1 Project Overview
lAIfe is an interactive simulation engine designed to explore causal relationships in narrative data. While traditional text-based games rely on pre-written decision trees, lAIfe utilizes Large Language Models (LLMs) to dynamically generate consequences based on user input and hidden state variables.
As the Team Lead and Lead Developer, I guided a four-person team to build this platform from concept to deployment. Our primary engineering challenge was orchestrating a seamless feedback loop between the user's frontend interaction and the backend's generative logic, ensuring the AI adhered to strict game rules while maintaining narrative creativity. This architecture secured us 1st Place in the AI Track at HackHayward 2025.
2 Technical Architecture
I designed a decoupled full-stack architecture to ensure scalability and maintainability:
2.1 Frontend: React + TypeScript + Vite
- Type Safety: Migrated the codebase to TypeScript to enforce strict typing on game states (e.g., character stats, inventory), significantly reducing runtime errors during complex simulation branches.
- Performance: Utilized Vite for optimized building and HMR (Hot Module Replacement), ensuring a smooth developer experience and fast production load times.
- Responsive UI: Implemented a component-based UI that renders dynamic narrative blocks and interactive decision nodes, adapting in real-time to the AI's output.
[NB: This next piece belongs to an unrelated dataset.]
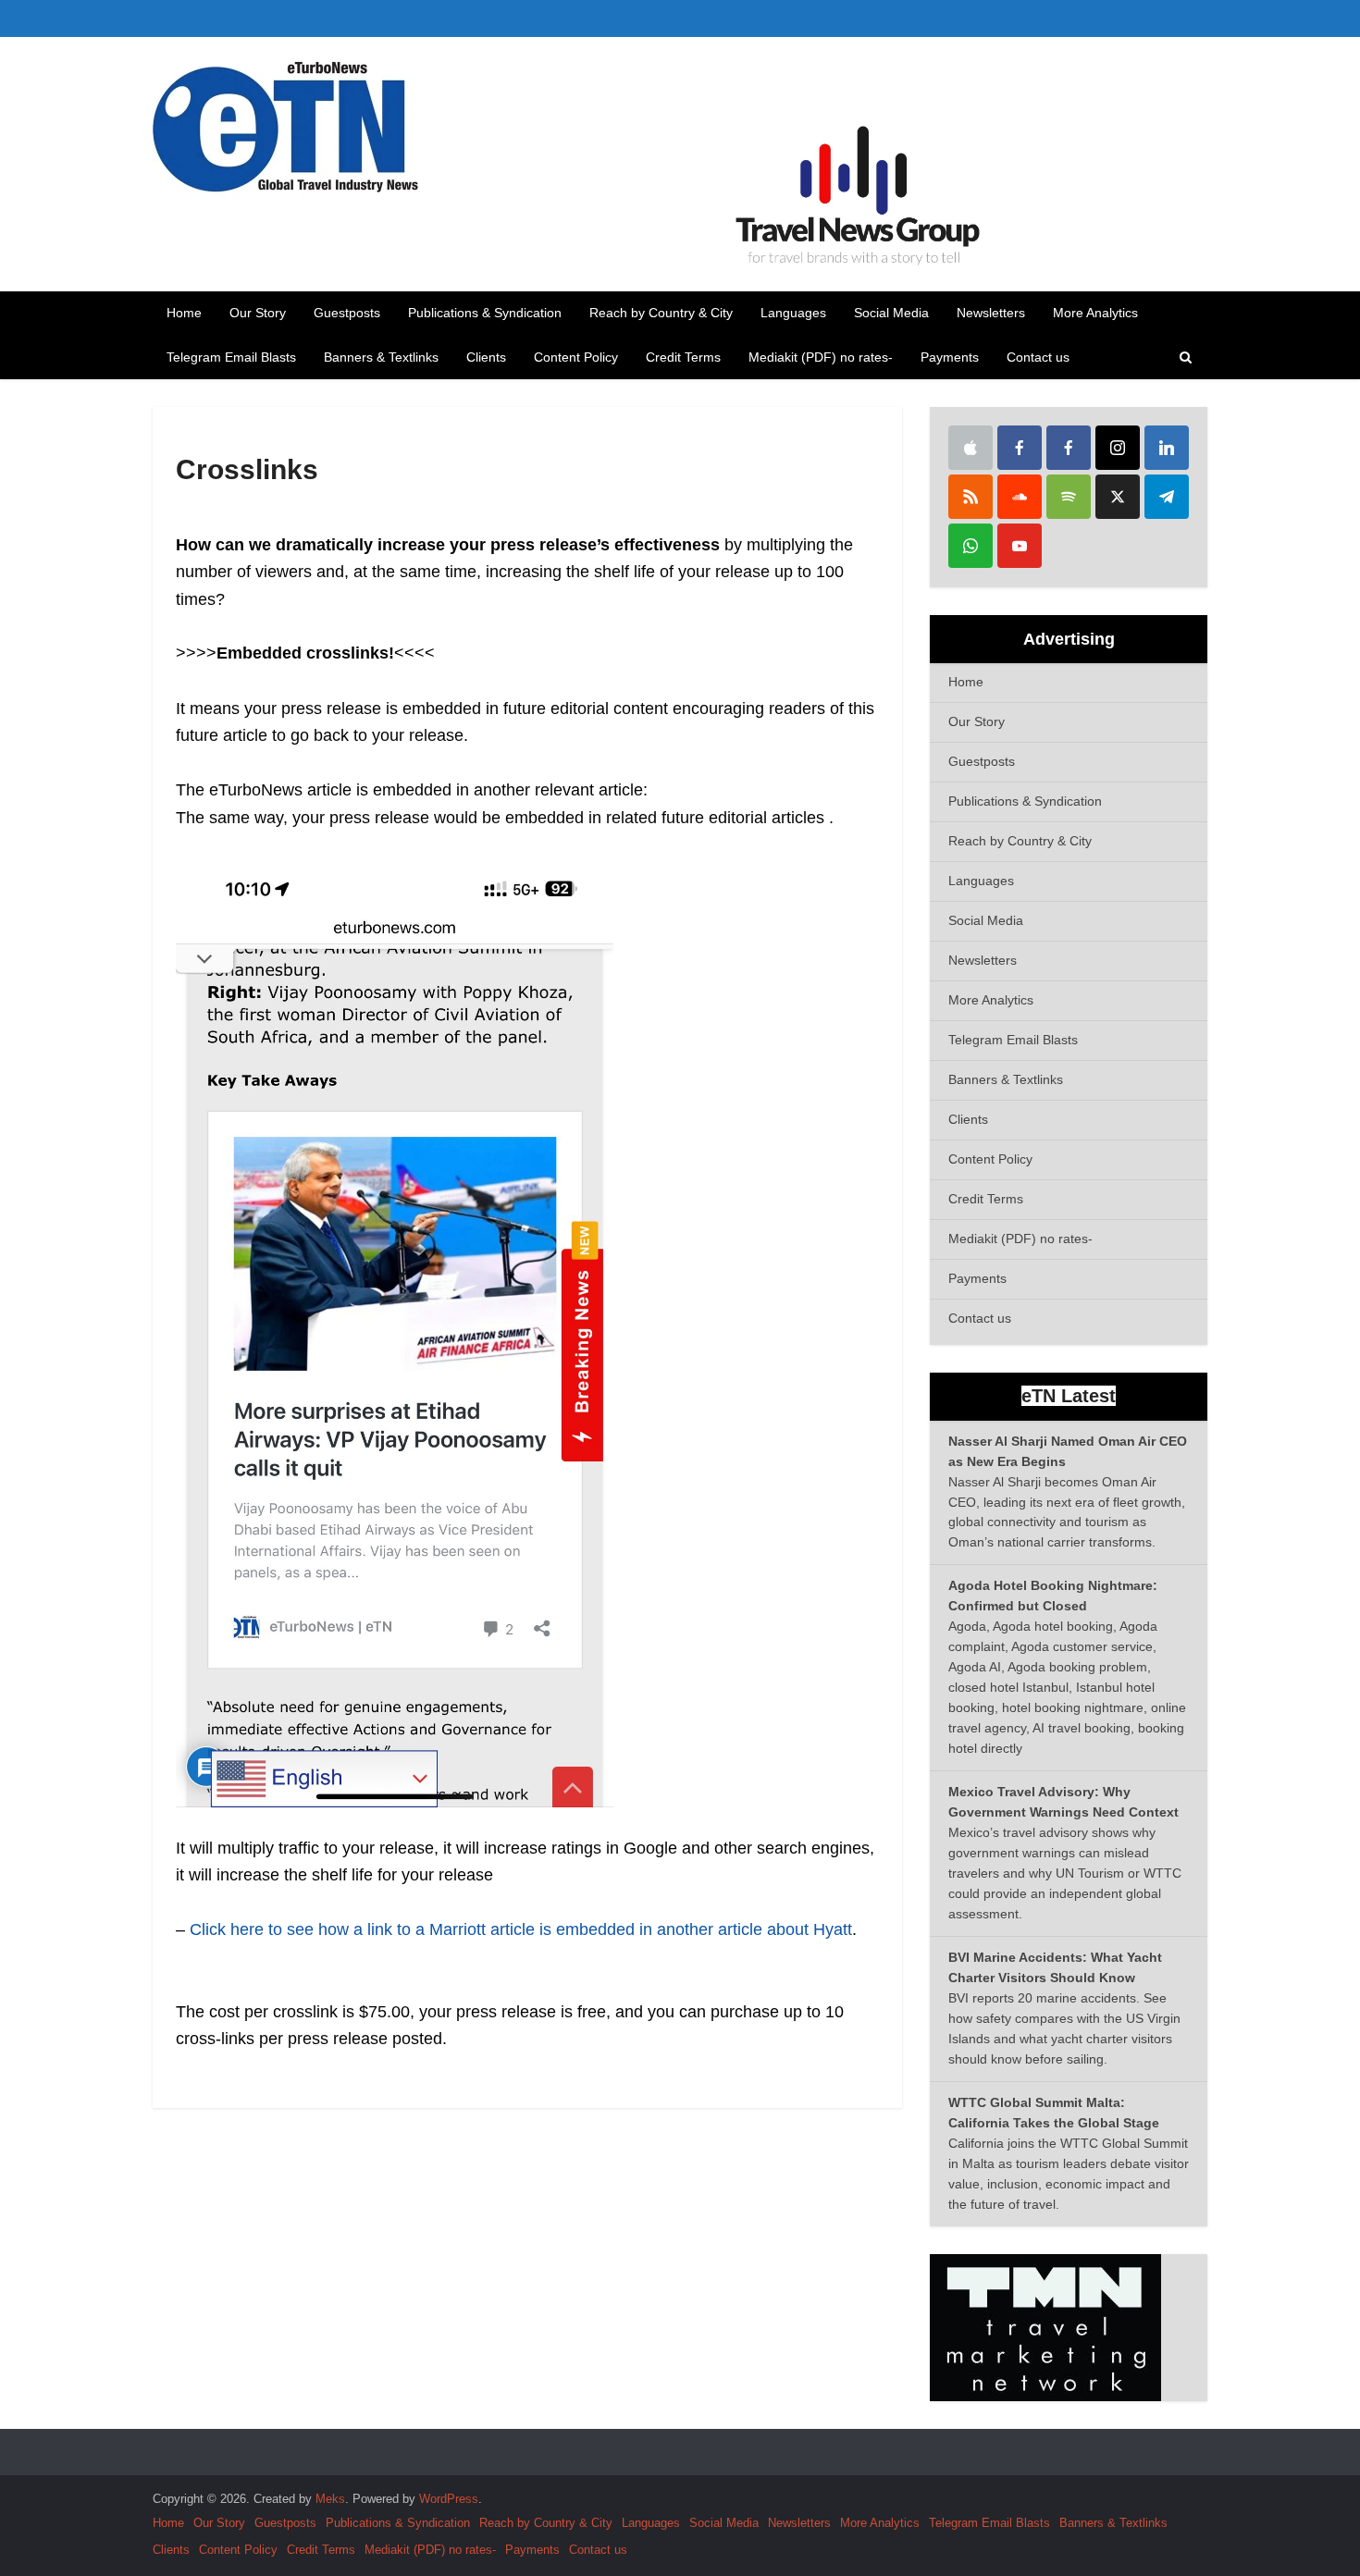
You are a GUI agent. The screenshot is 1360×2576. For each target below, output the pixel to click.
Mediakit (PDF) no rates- (820, 357)
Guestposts (347, 312)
2.2 Backend: Python (Flask) & AI Orchestration
- API Design: Developed a RESTful API using Flask to handle game logic, session initialization, and prompt construction.
- Low-Latency Inference: Integrated Groq API for LLM processing. By leveraging Groq's LPU (Language Processing Unit) architecture, we achieved near-instantaneous token generation, which is critical for maintaining immersion in a turn-based simulation.
- State Management System: I engineered a robust JSON-based state manager that persists simulation context across turns. This system tracks user choices, character attributes (Health, Wealth, Intelligence), and narrative history, injecting them into the LLM context window at each turn to prevent hallucinations and ensure continuity.

3 Key Feature: "Night City" Logic Engine
To stress-test our architecture, we developed the "Night City Version," a cyberpunk simulation module requiring complex rule enforcement.
- Dynamic Attribute Tracking: Unlike standard chatbots, this module tracks three distinct variables: Health, Intelligence, and Wealth. I implemented backend logic to parse the LLM's raw text output, extract numerical changes, and update the user's state JSON automatically.
- Structured Prompt Engineering: Designed a "System Prompt" framework that forces the LLM to act as a Game Master, outputting structured data alongside narrative text. This ensured the game logic (e.g., "If Wealth < 0, trigger Game Over") executed reliably across 10 distinct simulation rounds.
4 Future Engineering
The project is currently evolving from a hackathon prototype into a robust educational tool. I am currently working on:
- Long-form Context: Implementing RAG (Retrieval-Augmented Generation) to support "Full Life Cycle" simulations (Birth to Old Age) without exceeding token limits.
- Analytics Integration: Building a pipeline to aggregate user decision data for behavioral research applications.